Food
Bee Wilson appreciates Danny Kaye as a chef
Published 03 June 2002
"Did you come here to eat or to talk?" Danny Kaye would snap at his guests reports Bee Wilson
Looking back at his films, Danny Kaye does not seem like much of an actor, 50 years on. Bank holiday reruns of Hans Christian Andersen are enough to tip sane people into a suicidal funk. As David Thomson writes, Kaye was "a wonder once but looks frantic and alien now". But it turns out that, after his career fizzled out, he put those manic qualities to better use than acting. Danny Kaye may just have been the greatest American chef of the 20th century.
A new food memoir by the restaurant critic Ruth Reichl, Comfort Me With Apples (Century £12.99), describes the experience of eating at Kaye's house in Beverley Hills sometime in the early eighties. Kaye has already boasted to her that Paul Bocuse and Roger Verger (the two great French chefs) claimed that the best restaurant in California was Danny Kaye's house. When she arrives, Kaye warns Reichl not to "get comfortable" because he wants to show her the theatre that is his kitchen. The entire space is designed so that people sitting at table will be facing the stove, watching the maestro at work, with his expensive hand-made cleavers and hand-picked carrots.
The meal that follows, as Reichl remembers it, is extraordinary. First, bowls of "clear, golden broth that sat steaming at each place" perfumed "intoxicatingly" with lemon-grass. Then, liver. " 'You have not eaten liver like my liver,' he said confidently. 'Just wait. There's only one butcher in the entire city worth buying it from. And then you have to slice it just so, on the diagonal.' " Sure enough, the liver was "like little pillows of velvet between satin slivers of onion, and so sweet it was as if it had been dusted with sugar." Finally, a "high, light, rich and eggy" lemon souffle, served with dark, bitter espresso. Kaye also serves a special dish of home-made noodles, sauced with lemon and cream, just for Reichl - pasta "so thin that it seemed to have vanished, leaving only a memory behind". She loses herself in eating it, only to find Kaye staring intently at her "with such pleasure I knew I didn't have to say a single word". Throughout the meal, Kaye himself does not sit down or eat a bite. "He was a creator, not a consumer, and the only thing he required was appreciation."
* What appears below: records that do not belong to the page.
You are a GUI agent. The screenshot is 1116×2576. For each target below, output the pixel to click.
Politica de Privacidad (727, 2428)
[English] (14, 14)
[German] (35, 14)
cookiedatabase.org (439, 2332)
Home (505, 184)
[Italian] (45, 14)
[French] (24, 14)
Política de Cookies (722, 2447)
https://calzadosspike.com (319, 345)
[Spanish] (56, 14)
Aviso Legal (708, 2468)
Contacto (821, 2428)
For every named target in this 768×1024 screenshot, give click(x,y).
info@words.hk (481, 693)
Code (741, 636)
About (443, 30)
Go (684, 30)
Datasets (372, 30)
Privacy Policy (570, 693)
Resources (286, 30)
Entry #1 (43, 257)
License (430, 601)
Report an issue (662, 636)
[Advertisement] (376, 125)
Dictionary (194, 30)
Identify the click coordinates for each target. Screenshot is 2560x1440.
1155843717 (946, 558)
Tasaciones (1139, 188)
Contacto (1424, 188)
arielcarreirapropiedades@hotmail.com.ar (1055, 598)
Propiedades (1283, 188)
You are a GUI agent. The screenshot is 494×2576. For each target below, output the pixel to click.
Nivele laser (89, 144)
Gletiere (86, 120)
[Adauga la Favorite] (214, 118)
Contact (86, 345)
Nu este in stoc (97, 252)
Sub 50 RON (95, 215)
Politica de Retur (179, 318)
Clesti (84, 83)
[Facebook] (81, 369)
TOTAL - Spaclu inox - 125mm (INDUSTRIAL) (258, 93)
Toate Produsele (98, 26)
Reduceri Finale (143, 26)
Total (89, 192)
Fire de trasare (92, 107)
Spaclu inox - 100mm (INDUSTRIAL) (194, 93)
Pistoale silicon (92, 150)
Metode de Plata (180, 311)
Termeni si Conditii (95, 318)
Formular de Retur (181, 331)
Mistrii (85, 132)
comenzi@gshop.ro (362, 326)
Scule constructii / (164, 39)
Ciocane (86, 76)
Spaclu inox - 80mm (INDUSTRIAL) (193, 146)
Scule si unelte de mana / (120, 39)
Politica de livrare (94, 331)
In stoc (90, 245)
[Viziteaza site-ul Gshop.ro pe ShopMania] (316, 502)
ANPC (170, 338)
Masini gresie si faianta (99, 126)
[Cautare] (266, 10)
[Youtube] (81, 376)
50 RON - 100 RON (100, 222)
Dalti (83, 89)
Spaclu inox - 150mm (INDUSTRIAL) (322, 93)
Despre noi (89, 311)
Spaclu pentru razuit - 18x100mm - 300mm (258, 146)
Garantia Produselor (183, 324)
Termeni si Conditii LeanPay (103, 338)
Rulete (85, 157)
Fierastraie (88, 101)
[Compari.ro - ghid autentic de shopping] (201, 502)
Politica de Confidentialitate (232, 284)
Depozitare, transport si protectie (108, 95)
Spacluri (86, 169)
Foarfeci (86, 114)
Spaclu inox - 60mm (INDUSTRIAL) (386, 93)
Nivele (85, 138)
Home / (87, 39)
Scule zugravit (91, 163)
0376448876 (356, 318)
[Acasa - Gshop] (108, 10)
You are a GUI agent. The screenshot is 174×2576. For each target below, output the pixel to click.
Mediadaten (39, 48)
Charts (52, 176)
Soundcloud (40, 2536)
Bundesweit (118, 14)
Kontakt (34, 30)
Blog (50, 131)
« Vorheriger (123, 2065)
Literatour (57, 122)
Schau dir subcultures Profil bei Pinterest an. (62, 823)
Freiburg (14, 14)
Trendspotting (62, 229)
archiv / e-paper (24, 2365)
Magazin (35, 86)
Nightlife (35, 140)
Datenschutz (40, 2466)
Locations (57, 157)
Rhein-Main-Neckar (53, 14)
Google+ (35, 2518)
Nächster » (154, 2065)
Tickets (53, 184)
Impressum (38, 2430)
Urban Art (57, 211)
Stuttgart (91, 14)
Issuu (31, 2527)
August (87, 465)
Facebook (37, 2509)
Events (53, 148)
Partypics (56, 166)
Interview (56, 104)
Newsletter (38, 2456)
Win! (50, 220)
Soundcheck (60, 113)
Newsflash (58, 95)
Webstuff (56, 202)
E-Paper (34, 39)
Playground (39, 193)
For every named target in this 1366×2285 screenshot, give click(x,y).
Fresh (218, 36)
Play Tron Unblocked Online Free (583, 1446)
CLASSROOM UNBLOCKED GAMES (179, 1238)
Some saw Kaye's obsessive attitude to cooking in a less complimentary light. Apparently, if guests (who once included Prince Philip, Cary Grant and Shirley Maclaine) tried to make conversation during one of his dinners, he would snap: "Did you come here to eat or to talk?" Kaye didn't tolerate any behaviour that interfered with his performance."It was not a social occasion," remembers one guest, who once arrived late to find a locked door and "a note that read: 'You're late. Fuck you.' " Another weird thing was that Kaye's wife, Sylvia, never showed up at the dinners.
What no one seems to have disputed, however, was Kaye's astonishing mastery of the culinary arts, especially Chinese banquets, for which he would make, for example, batter-fried scallops, stir-fried oysters and "lion's head" pork, sometimes affecting a droll Chinese accent as he did so. Those who knew about such things deemed his Chinese food better than at any restaurant in the land, because his talent matched that of the finest chefs and his ingredients were more expensive than any restaurant could afford. Yet Kaye was also said to be America's finest patisseur, a skill quite distinct from mastery of the wok. The Greek shipping magnate Stavros Niarchos once offered Kaye a job as his personal chef. Kaye turned down the offer, alas, on the grounds that he was soon to star in a new Broadway musical, Two by Two. Danny Kaye was that sad thing - a man who missed his vocation.